- _OBJECTIVES_
• A. From the biographical text on Ediriweera Sarachchandra, list the names of all his children.
• B. According to the biographical text on Ediriweera Sarachchandra, during which years did he serve as Sri Lankan Ambassador to France?

- _SELECTED PASSAGE_
:::
Dr. Veditantirige Eustace Reginold de Silva (later became Veditantirige Ediriweera Ranjitha Sarachchandra) (3 June 1914 – 16 August 1996; Sinhala: මහාචාර්ය එදිරිවීර සරච්චන්ද්‍ර), popularly as Ediriweera Sarachchandra, was a Sri Lankan playwright, novelist, poet, literary critic, essayist and social commentator. Considered as the premier playwright in Sri Lanka, Sarachchandra produced several critically acclaimed theater plays in a career spanned for more than four decades. He also served as a senior lecturer at the University of Peradeniya for many years and as Sri Lankan Ambassador to France from 1974 to 1977.

Personal life
Sarachchandra was born on 3 June 1914 in Dodanduwa, Rathgama, Galle, Sri Lanka. He completed his early education at Richmond College in Galle,   , St. John's College Panadura, S. Thomas' College, Mount Lavinia and St. Aloysius' College in Galle.

In 1939 Sarachchandra married Aileen Beleth. Then he married Lalitha Swarna Perera, a children's drama producer. Sarachchandra was the father of five children: Nanaditha, Sunethra, Kisagothami, Yashodhara and Ransi. His daughter Sunethra is also a popular actress in cinema, television and theater who entered acting with his father's stage play Kapuwa Kapothii. Her performance in Ves Muhunu made her the best actress. Since then, she has received several state awards.

Teaching career
Sarachchandra started his career as a teacher at St. Peter's College in Colombo 4. He then joined the publishing company Lake House in an administrative position. 1933, gained admission to the Ceylon University College and offered Pali, Sanskrit and Sinhala for the first degree and passed out in 1936 with a first class and sat for the Ceylon Civil Service examination (because of his parents insistence) and came first in the island.

He subsequently travelled to Santiniketan to study Indian philosophy and Music. Sarachchandra returned to Sri Lanka in 1940 and resumed his teaching career at St. Thomas College in Mt. Lavinia. From 1942 to 1944 he worked on his master's degree in Indian philosophy as an external student of the University of London while holding the position of Sub-Editor of the Sinhala Dictionary. Sarachchandra returned to the University of Ceylon serving as a lecturer in Pali from 1947 to 1949. He gained entry to the University of London in 1949 to study towards a post graduate degree in Western Philosophy.
:::
- _SOURCE DATA_
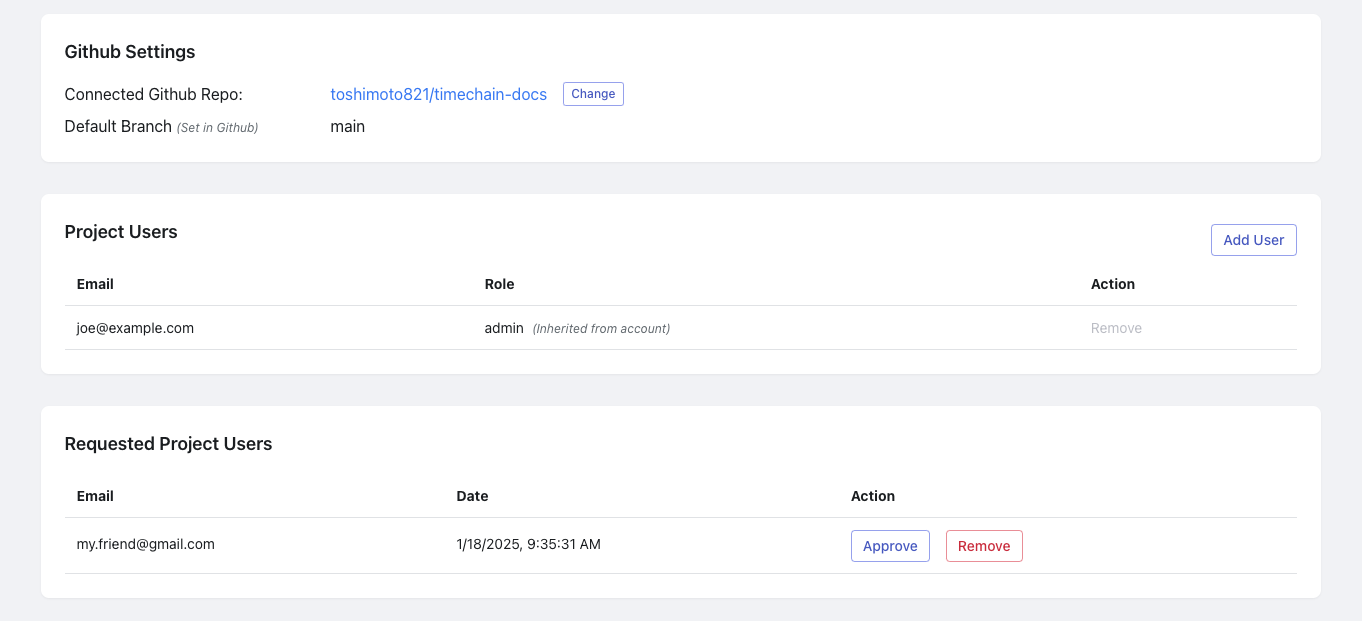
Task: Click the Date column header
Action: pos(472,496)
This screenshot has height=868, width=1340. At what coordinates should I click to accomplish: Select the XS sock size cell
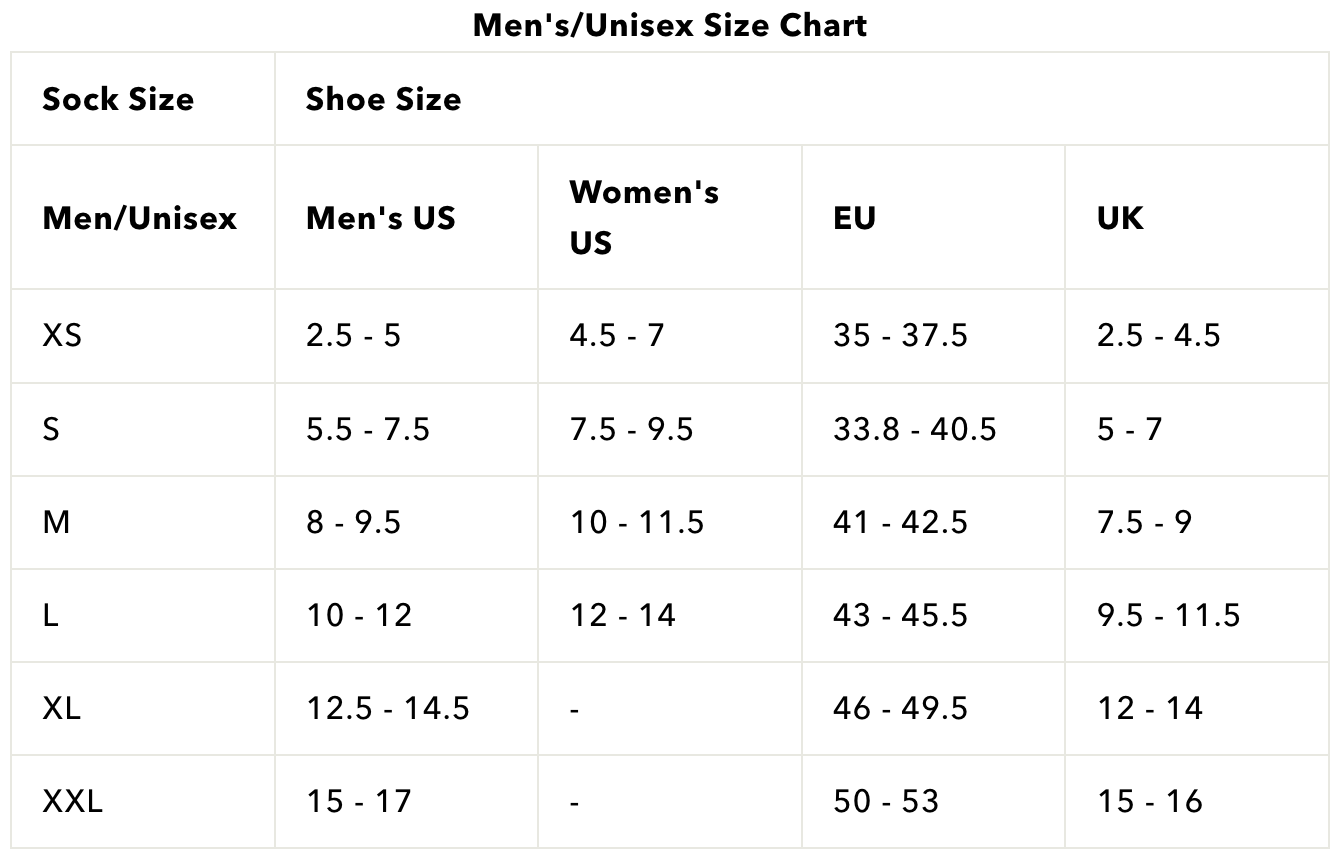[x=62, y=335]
:::
- _PROBLEM SOLUTIONS_
• A. Nanaditha, Sunethra, Kisagothami, Yashodhara and Ransi

• B. From 1974 to 1977